Thursday, April 23, 2015

CALIFORNIA ADVENTURE:  Lurker Racquel writes:
Hi thing throwers! I am a long time lurker and I remember a while back you had some advice for Disney World. Well my 3 1/2 year old daughter, husband, and I are leaving in 3 days and I was wondering if the group had any strong thoughts about the place now. 
We live in New Mexico, so are closer to Disneyland. Also of note, my veteran husband has PTSD and it gets worse with large crowds (especially crowds of kids). Any tips?
My advice: At that age, focus on the princesses and character greetings, based on the schedule you'll receive at the entrance.  (Be sure to check in at City Hall for her "first time visitor" button and special greeting.)  In terms of rides, go for the basics: Small World, Tea Cups, Peter Pan, Snow White.  Spend more time at Disneyland than California Adventure. Learn to love the railroad. As far as the crowds issue, just go as early in the day as you can.


  1. Jenn C6:23 PM

    I adore the CA parks, much more than Florida (I lived in CA as a kid, so my childhood memories have put a rose colored tint on everything). They are a lot more manageable with small children. We went last summer with a 7yo (girl) and a 2.5yo (boy).

    My guess is that Fantasyland is where you'll most likely spend the most time, and unfortunately, they haven't improved on the Dumbo line in Anaheim. And be warned that some rides close during fireworks/parade time. But the teacups at night are lovely, and the Storybook Canal is one of our family's favorite rides.

    We really loved the Bug's Life area over in California Adventure--there is a little splash park and the rides are small-kid-friendly. Toy Story Midway Mania is in CA Adventure, under the roller coaster. No Fast Pass, but the lines are not as crazy as the WDW line for it. We've never waited more than 30 minutes (and this was over Labor Day weekend, high crowd days). We also spent a lot of time in Carsland--and I think your kiddo may be too short to ride Radiator Springs Racers but you grownups need to single rider your way on to that ride. The theming and the ride is just perfect.

    In general, I found the food to be better in California (Pacific Wharf in CA, the corn dog carts in both parks, Flo's in Carsland, and the cafe in Fantasyland in DL are my favorites). I have read that because they have more local visitors and b/c it's easier to go off-resort, they've had to up their dining game compared to the parks in Orlando.

    If you have a Frozen-obsessed child like I do, one of the salons in the Downtown Disney area has become a Frozen makeover salon, so look into an appt there if you are into that sort of thing.

  2. I am so super impressed by Disney's guide for people with cognitive disabilities that I like to share it whenever I can: The best part is the guide to attractions (several pages in) that lets you know about aspects that could be upsetting, like darkness, loud noises, etc. It might be of use for your husband, depending on the particulars of his PTSD.

  3. Andrew11:17 AM

    I was just at Disneyland earlier this week. (I'd last been to Disney World when I was around 10 and won't be going back until I have a child in the appropriate age range.) Get to the park as early as you can. Get a smartphone app to monitor ride wait times, because they vary. No matter what, there are going to be crowds and crowds of children. Fortunately, most of the crowds are waiting in lines. (The bulk of the Disney theme park experience is dealing with lines, whether waiting in them or running around to get Fastpasses to avoid them.) This was a weekday in Paril, so I can't imagine what a peak season crowd is like.

INSTRUCTIONS
a - In the Disneyland advice post, which ride does Jenn say the grownups should get on using the single rider line?
b - Why, according to Jenn in the Disneyland advice post, is the food better at the California parks than at the Orlando parks?
c - Carry on the Disneyland advice post from where it stops.
The items below have nothing to do with the Disneyland advice post.

SUPPLIED INFORMATION
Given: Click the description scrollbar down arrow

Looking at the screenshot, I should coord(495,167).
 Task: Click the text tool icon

* * *

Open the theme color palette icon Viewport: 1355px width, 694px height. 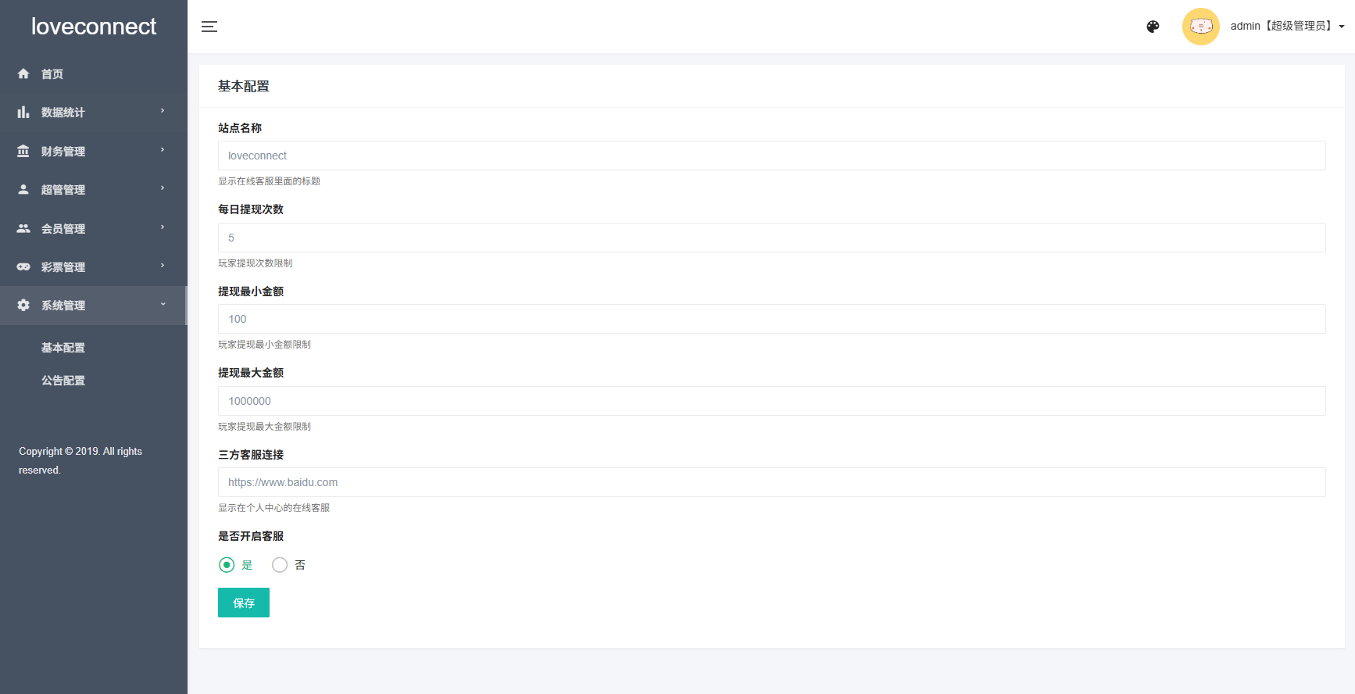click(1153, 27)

* * *

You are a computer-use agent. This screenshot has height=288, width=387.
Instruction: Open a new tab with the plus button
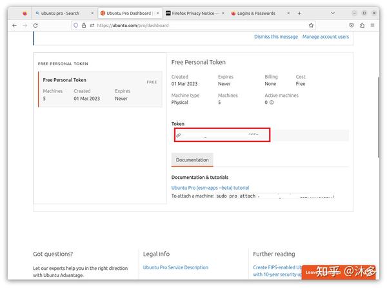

THE ANSWERS
a - Radiator Springs Racers.

b - She says she read that the California parks get more local visitors, and it's easier for guests to go off-resort there. Because of that, the parks have had to improve their dining compared to the parks in Orlando.

c -
  4. My only pieces of advice are (1) when my niece went to Disney World at approximately the same age, Dumbo was what made the biggest impression, leading to her asking for quite some time "ride elephants today?", (2) I got scared around your daughter's age on the Pirates ride, and (3) given your description of your husband, I would stay away from Small World. Huge lines to get in, all of which are covered and therefore louder than some other lines, and the ride itself seems like it could be problematic. The last time I went on it, we got stuck for, I don't know, 10 minutes or so? I seriously thought about jumping overboard to escape that damn song.

  5. bellawilfer1:10 PM

    If she cares about meeting Elsa and Anna, make sure to head there FIRST - they run out of Fast Passes for that line very quickly. Have fun! I adore Disneyland, especially seeing it through a kid's eyes.

  6. Adam B.5:10 PM

    Lines for Small World at DL are all outdoors.

  7. Jenn.5:14 PM

    Not when I went---they were in a covered area.

  8. gretchen2:16 PM

    I just went to Disneyland with my 5 year old. In terms of rides, Fantasyland tends towards the scary. Peter Pan is closed right now, and Pinocchio, Mr. Toad, and Snow White are scary for young children. My daughter preferred Dumbo, the teacups, and the merry go round. Small World is great for kids. Toon Town is perfect for that age - we met Mickey and Minnie, rode Roger Rabbit and the little roller coaster in the back of the park (which is surprisingly fun!), and had a good time playing in the rest of the area. I also highly recommend Pirate's Lair, which is the island - you raft over there and the kids get to do a little "free play." Perfect, shady, and a great way to blow off steam. There's also a play area in California Adventure.
    One big recommendation: 1) Preview Fantasmic on YouTube (really helps with preparing kids for the explosions and drama!), and 2) get dining reservations for the show. If you book dinner at, for example, River Belle Terrace, you can eat whenever you like (for lunch or for dinner - our reservation was for an early dinner). You then get a fastpass for a reserved seat to view Fantasmic. It is SO much better than having to wait in line. You should do the same thing for World of Color in California Adventure.
    We really enjoyed all of the parades and shows. Mickey and the Magical Map is really fun, and the little "Frozen" show in Disneyland is great and funny for adults too.
    If your daughter is into the characters, consider a character meal. We did a breakfast at Paradise Pier. Food wasn't particularly great, but it gave her an enormous amount of time to hang out with the characters and she loved it. The beloved Minnie Mouse came over to our table, sat down, had a tea party with her, and just generally gave her all of this attention and my daughter was in heaven.
    The key to Disney happiness is really to plan ahead and maximize your mornings. Get to the park early, know exactly what you want to do, know the schedule for shows and parades, and when the rope drops, be ready to RUN to your desired ride. We usually bailed around 12 to go back to the hotel for a nap or swim, then came back around 4 for the parades, shows, dinner, and Fantasmic.
    Have a great time!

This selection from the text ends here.